When building complex Flutter applications, services often become tightly coupled as requirements are squeezed in over time. Usually this happens when we want to account for side effects - either one provider invalidates other providers when they perform actions, or other providers need to watch other providers’ state to react to the state change.

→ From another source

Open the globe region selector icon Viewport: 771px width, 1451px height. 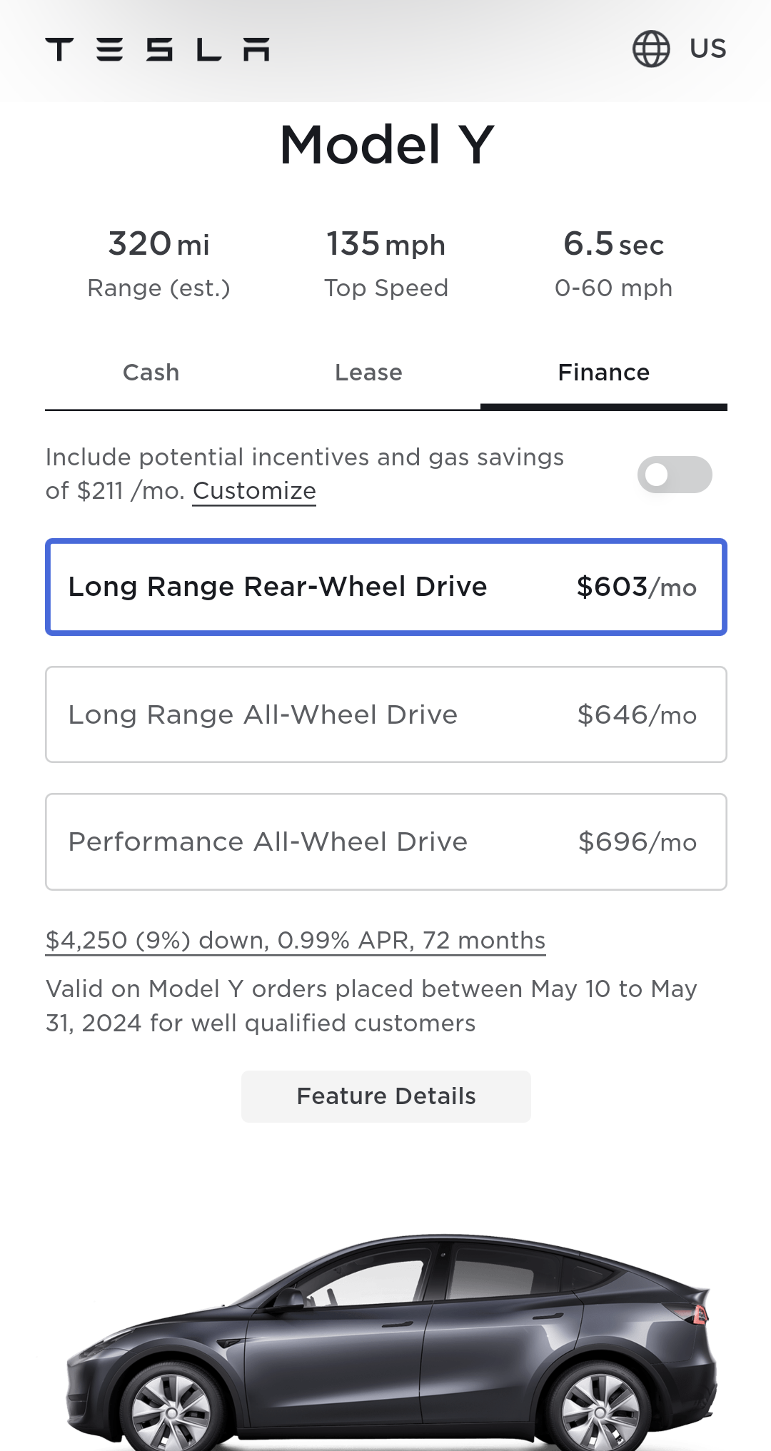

The Solution: Event Providers

One solution is to create event providers that act as a communication channel between services. Here’s how it works:

enum ChatEvent {
  MessageSent,
}

/// Provider to handle chat events 
@riverpod
class ChatEvents extends _$ChatEvents {
  @override
  ObjectWrapper<ChatEvent>? build() {
    return null;
  }

  messageSent() {
    state = ChatEvent.MessageSent.toObject;
  }
}

/// Keeps simple data types always reactive when equal event types are emitted
class ObjectWrapper<T> {
  final T value;

  ObjectWrapper(this.value);
}

/// Provider which handles sending messages
@riverpod
class MessageProvider(ChatId chatId) {
    ...
    Future<void> sendMessage(String mes) {
        ...
        final res = await repository.send(mes, chatId).guard();

        if (!res.hasError) {
            ref.read(chatEventsProvider.notifier).messageSent();
        }
        ...
    }
    ...
}

Then in your UI layer, or simply in other providers, you can listen to these events:

... within a widget

ref.listen(chatEventsProvider, (prev, next) async {
  if (!mounted || next == null) {
    return;
  }

  switch (next.value) {
    case ChatEvent.MessageSent:
      // Scroll to top of screen to highlight sent message
      scrollToTop();
      break;
    default:
      // handle other chat UI events here
  }
});

Why This Works

  1. Decoupling: Services and widgets don’t need to know about each other. In our example, we just know a message was sent. This gives us semantic freedom as well - as we do not rely on specific implicit state changes to react correctly.

  2. Reactivity: React to multiple of the same events being emitted by leveraging Riverpod’s object reference comparisons

Conclusion

This pattern is similar to how RxJS works in web development, but adapted for Flutter and Riverpod. It’s a simple yet powerful way to keep your services decoupled while maintaining type safety and reactivity.